-------- DATA --------

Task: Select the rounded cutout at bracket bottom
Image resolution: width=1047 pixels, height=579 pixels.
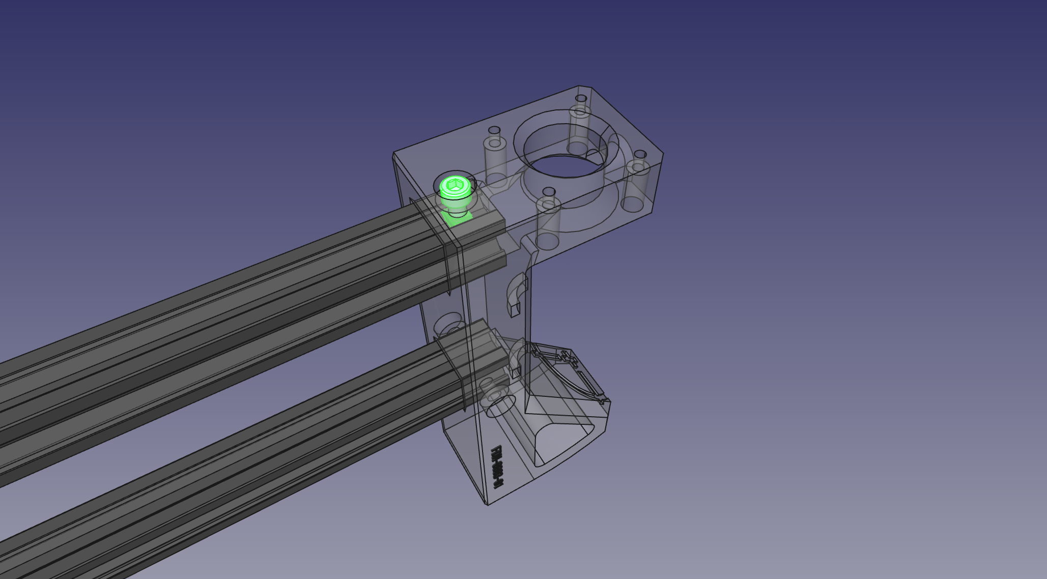Action: point(560,443)
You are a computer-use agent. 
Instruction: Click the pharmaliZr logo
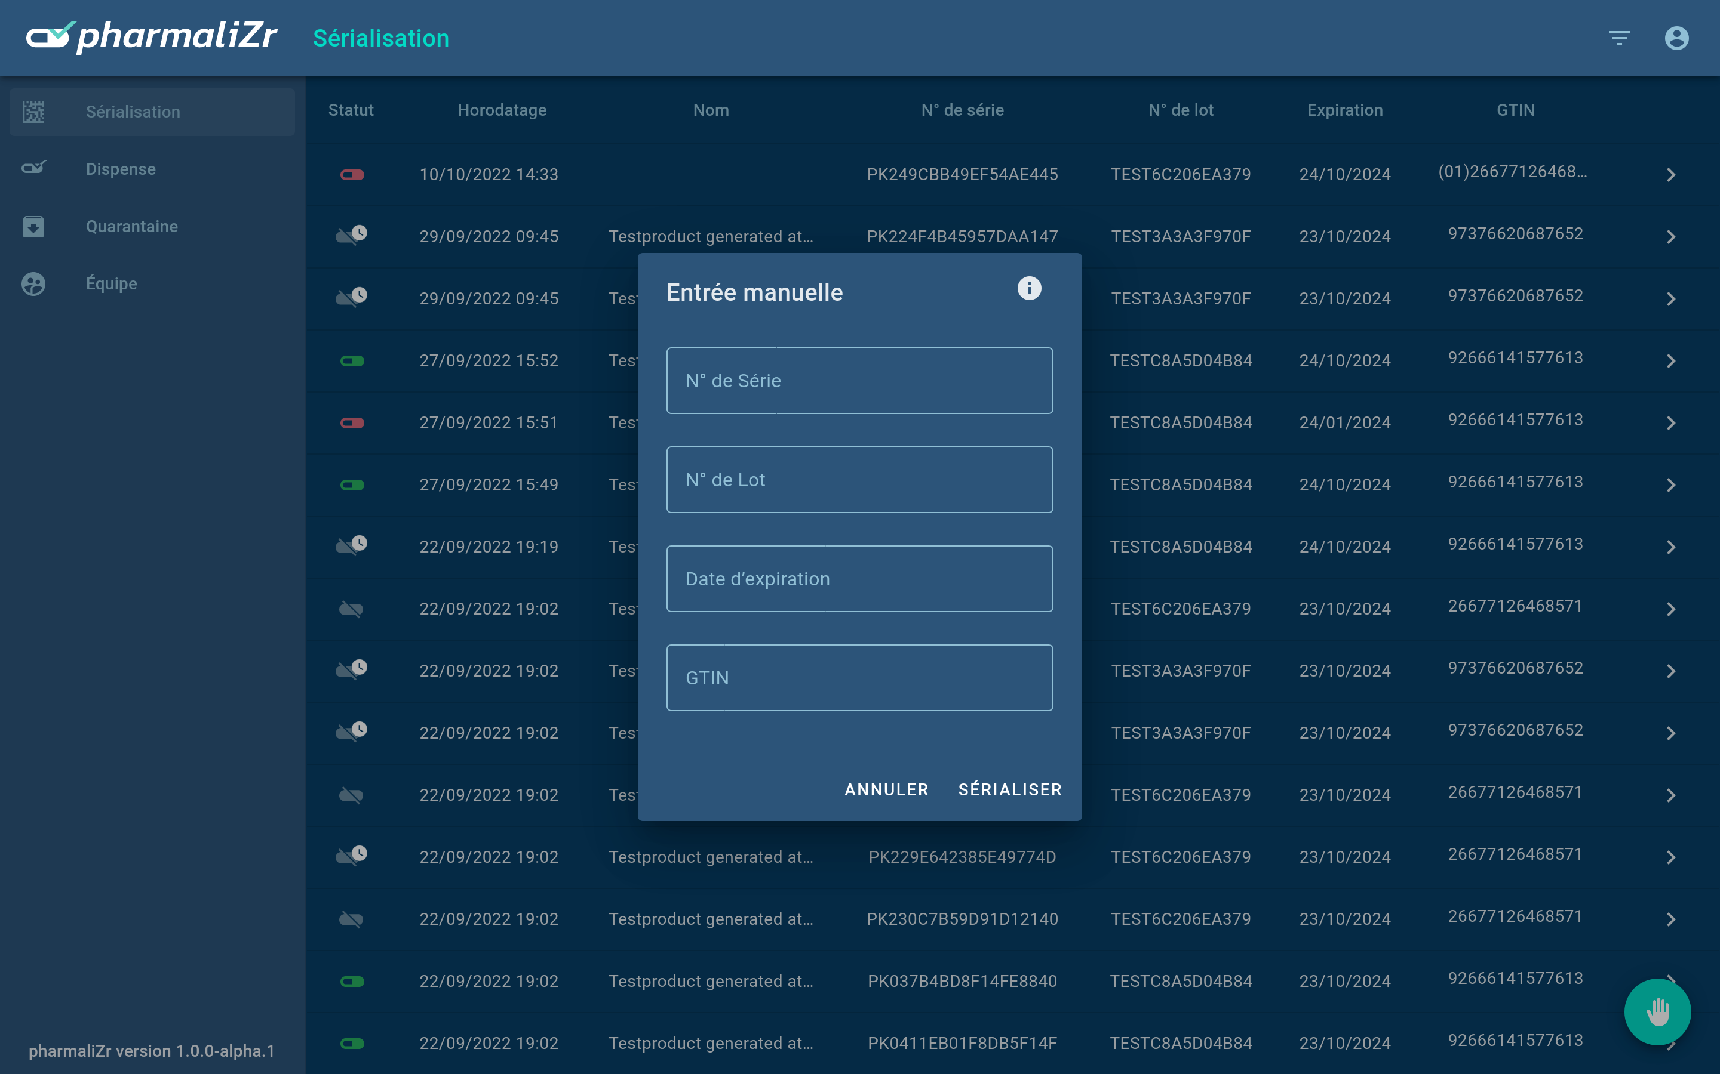coord(151,37)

--------

EXERCISE DIRECTIONS » Word for word, give the entries above again, with no images included.

REPLY »
Task: Select the rounded cutout at bracket bottom
Image resolution: width=1047 pixels, height=579 pixels.
Action: point(560,443)
You are a computer-use agent. 
Instruction: Click the pharmaliZr logo
coord(151,37)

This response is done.